Getting 33 integrations to behave consistently was probably the most tedious part of the project. Not hard conceptually, just a lot of edge cases. Date formats alone could fill a blog post. Some APIs return ISO 8601, some return Unix timestamps, some return strings like "March 15th". Each adapter handles its own parsing and validation before anything touches the database.


part four.

Cron jobs and PWA realities.

Notifications at scale

Push notifications in a PWA are powered by service workers and the Push API. But the tricky part is not sending the notification. It is knowing when to send it. We built a cron-based system that runs on a schedule, queries the database for countdowns that are about to expire, and batches the notifications. Clock drift between your cron runner and your database. Duplicate notifications when a job runs twice. Time zone math that makes your head spin.

Idempotency first

We ended up with a robust batching system that deduplicates by countdown ID and user, respects per-user notification preferences, and handles retries gracefully. The key insight: build idempotency in from day one. A scheduled job that runs "every 5 minutes" sounds simple until you deal with overlapping runs.

PWA: the last 10%

Building a PWA that feels native is still harder than it should be.

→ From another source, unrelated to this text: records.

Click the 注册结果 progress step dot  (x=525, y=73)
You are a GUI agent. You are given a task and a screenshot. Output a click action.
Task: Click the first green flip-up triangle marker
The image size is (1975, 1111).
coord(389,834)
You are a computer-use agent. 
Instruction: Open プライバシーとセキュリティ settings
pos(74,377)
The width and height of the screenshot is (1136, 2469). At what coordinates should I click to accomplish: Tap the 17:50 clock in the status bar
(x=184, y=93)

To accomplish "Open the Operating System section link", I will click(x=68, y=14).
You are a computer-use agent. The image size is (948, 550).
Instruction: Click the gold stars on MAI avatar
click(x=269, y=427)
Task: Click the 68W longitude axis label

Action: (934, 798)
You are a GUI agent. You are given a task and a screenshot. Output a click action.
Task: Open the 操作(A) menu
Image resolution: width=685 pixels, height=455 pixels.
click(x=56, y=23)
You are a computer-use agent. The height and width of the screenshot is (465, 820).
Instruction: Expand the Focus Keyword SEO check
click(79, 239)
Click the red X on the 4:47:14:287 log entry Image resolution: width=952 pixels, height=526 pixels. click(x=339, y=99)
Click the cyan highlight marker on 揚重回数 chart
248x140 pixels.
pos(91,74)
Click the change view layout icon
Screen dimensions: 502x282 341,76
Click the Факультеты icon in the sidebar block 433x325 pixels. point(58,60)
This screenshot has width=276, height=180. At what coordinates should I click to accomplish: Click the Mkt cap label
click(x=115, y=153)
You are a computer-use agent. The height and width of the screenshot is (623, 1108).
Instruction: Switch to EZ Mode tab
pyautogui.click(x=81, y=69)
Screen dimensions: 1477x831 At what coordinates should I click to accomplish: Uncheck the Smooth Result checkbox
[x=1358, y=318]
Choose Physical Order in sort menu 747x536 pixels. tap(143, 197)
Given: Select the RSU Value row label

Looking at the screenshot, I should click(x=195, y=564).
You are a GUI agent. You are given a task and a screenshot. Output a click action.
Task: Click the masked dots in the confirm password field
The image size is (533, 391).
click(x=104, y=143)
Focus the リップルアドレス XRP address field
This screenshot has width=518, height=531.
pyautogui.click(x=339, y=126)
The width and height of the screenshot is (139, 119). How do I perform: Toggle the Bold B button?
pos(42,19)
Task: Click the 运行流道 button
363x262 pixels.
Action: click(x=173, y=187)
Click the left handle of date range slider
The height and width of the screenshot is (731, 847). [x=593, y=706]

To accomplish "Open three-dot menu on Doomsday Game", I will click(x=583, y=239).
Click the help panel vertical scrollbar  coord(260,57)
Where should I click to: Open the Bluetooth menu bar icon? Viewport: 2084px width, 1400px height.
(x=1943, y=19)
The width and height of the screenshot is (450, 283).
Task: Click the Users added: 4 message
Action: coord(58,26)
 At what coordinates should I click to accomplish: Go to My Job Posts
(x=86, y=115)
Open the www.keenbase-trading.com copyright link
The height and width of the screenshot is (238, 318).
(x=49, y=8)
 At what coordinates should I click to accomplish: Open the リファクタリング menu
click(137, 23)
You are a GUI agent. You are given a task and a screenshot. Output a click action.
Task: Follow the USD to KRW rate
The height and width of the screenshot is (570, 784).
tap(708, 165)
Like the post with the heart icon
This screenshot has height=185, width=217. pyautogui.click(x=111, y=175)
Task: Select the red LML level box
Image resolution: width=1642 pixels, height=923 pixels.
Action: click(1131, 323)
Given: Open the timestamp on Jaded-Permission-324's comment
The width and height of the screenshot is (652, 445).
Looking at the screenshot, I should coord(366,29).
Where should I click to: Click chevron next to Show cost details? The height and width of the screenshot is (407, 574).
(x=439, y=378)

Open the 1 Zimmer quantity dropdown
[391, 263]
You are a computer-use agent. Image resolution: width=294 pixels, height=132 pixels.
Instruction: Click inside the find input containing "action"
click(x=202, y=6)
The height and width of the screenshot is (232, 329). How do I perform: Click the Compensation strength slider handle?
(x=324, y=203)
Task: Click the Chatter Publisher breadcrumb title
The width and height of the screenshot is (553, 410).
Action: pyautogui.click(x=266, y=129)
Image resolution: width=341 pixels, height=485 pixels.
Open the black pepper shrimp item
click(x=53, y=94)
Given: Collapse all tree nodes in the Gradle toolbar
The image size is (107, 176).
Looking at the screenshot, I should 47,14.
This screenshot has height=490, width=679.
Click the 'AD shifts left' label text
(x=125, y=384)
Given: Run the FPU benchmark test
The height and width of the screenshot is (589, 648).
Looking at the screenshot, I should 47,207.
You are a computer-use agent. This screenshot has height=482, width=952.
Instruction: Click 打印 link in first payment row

The install prompt works differently on every browser. Service worker caching strategies are a minefield of stale data if you get them wrong. And iOS support for PWA push notifications is technically there now, but the experience is inconsistent.

We went with a cache-first strategy for static assets and network-first for API data, with an offline fallback page. The result is an app that loads instantly on repeat visits and degrades gracefully when you lose connection.


part five.

The stack.

Frontend

Next.js + React + Tailwind CSS

Backend

Next.js API Routes + Prisma ORM

Database

PostgreSQL

Notifications

Cron + Push API

PWA

Service Workers + Offline

Deploy

Netlify

We chose PostgreSQL because the data model is inherently relational. Users have boards. Boards have countdowns. Users share boards with other users. Permissions control who can view or edit. This maps perfectly to relational tables with foreign keys.

Prisma made it painless. The type-safe query builder caught schema mismatches at compile time instead of at 2 AM in production. Migrations were smooth. The developer experience was genuinely good.


part six.

What we learned.

PWAs are ready, mostly.

The gap between a PWA and a native app is smaller than ever, but the last 10% (reliable push on iOS, smooth install flows, background sync) still requires workarounds and patience.

Normalize early, normalize often.

When you are integrating multiple external data sources, the normalization layer is the most important code you will write. Invest in it upfront. Every shortcut you take there will cost you later.

Cron jobs need more care than you think.

A scheduled job that runs "every 5 minutes" sounds simple until you deal with overlapping runs, retries, and time zones. Build idempotency in from day one.

Prisma + PostgreSQL is a solid combo.

If your data has clear relationships and you want type safety, this stack delivers. We did not fight the ORM once.


We are actively building new features. More event sources, better board collaboration, and calendar sync are all on the roadmap. The app is live right now and free to use.